The payroll miss triggered an immediate rotation across asset classes. Gold futures rallied as the dollar weakened, lifting Hong Kong-listed gold miners — Zijin Mining surged 9.5% and Zhaojin Mining jumped 10.2% — while the Hang Seng Index climbed 361 points, or 1.6%, to 23,416. The S&P 500 rose about 0.7% in morning trading, while the Dow Jones Industrial Average gained 0.6%, as traders interpreted the weak data as reducing the likelihood of further tightening.

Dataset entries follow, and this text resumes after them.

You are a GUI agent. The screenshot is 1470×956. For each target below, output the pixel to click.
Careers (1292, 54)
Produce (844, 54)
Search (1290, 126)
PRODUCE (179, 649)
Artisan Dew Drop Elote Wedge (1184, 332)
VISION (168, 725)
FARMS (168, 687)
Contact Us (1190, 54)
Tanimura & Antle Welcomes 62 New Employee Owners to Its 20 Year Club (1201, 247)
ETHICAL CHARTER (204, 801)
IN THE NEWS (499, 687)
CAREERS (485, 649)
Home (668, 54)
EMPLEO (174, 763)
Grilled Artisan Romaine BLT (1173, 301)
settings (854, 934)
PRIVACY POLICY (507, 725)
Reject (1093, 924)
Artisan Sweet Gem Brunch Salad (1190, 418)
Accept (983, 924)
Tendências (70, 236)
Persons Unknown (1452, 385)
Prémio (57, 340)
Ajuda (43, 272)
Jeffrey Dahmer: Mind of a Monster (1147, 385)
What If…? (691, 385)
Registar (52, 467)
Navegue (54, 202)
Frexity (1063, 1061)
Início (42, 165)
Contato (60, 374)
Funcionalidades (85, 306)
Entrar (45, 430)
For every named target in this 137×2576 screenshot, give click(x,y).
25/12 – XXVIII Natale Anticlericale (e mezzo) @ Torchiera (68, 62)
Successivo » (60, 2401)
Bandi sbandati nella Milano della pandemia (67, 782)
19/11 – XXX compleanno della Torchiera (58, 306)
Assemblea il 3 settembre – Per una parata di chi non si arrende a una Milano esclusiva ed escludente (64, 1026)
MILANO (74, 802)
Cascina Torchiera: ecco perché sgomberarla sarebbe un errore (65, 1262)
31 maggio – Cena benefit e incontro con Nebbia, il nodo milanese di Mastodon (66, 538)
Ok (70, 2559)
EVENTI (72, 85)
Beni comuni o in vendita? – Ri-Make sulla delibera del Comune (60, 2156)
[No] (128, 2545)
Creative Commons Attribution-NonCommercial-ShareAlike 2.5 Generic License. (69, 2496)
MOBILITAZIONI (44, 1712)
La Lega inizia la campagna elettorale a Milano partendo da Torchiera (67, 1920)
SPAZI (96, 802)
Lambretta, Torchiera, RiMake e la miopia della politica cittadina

The last time payrolls printed this far below consensus was in October 2024, when a 12,000-job gain preceded a 50-basis-point Fed cut within two months. While the current inflation backdrop — core PCE still above the Fed's 2% target — limits the scope for immediate easing, the June report gives the central bank cover to hold steady without signaling further hikes.
The AI Factor in Hiring
Employers continue to restructure around artificial intelligence, reshaping demand for specific skillsets even as overall hiring slows. "The challenge isn't a lack of opportunity. It's that the opportunities driving growth today increasingly require a different mix of skills than they did just a few years ago," Ger Doyle, regional president of North America at ManpowerGroup, said. Tech layoffs surged 83% in the first half of 2026, with AI disruption cited as a primary driver, according to Challenger data.
Long-term unemployment — those jobless for 27 weeks or more — stood at 1.9 million in June, up 286,000 from a year earlier, accounting for 27.3% of all unemployed workers. The number of people working part-time for economic reasons held at 4.7 million.
This article is for informational purposes only and does not constitute investment advice.